Playing in Tokyo’s 14,000 seat Budokan arena from August 4th to August 6th, Hisaishi’s two-hour celebration of 25 years of Studio Ghibli collaborations was an unprecedented film music spectacle and a feast for the ears and the eyes. The composer rendered suites of his then-nine Miyazaki scores with a literal cast of thousands including a 200-person orchestra, multiple adult and children’s choirs, several featured vocalists, a jazz band for the Porco Rosso love theme performance (doing a swankier take on the version debuted on Piano Stories III), and even a 160-person marching band for the Castle in the Sky arrangement - all in front of a giant screen showing images and scenes from the films.
The concert was also graced by a piece of art that the director drew for the composer, showing Hisaishi at a piano surrounded by characters from each of their feature collaborations. “I was amazed.
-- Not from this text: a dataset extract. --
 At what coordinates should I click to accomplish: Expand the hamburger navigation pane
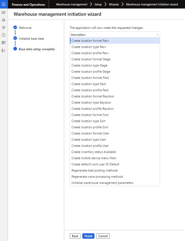click(x=4, y=12)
Even though he’s so busy, he drew it for me.” Even more touching was the director’s surprise appearance in the crowd at the end of the main concert program as he walked down the aisle to hand his old friend flowers and congratulate him, a sight which seemed to briefly bring tears to Hisaishi’s eyes. It cemented how this had truly become one of the great director and composer partnerships of all time, in the same synergistic league as Williams / Spielberg and Herrmann / Hitchcock.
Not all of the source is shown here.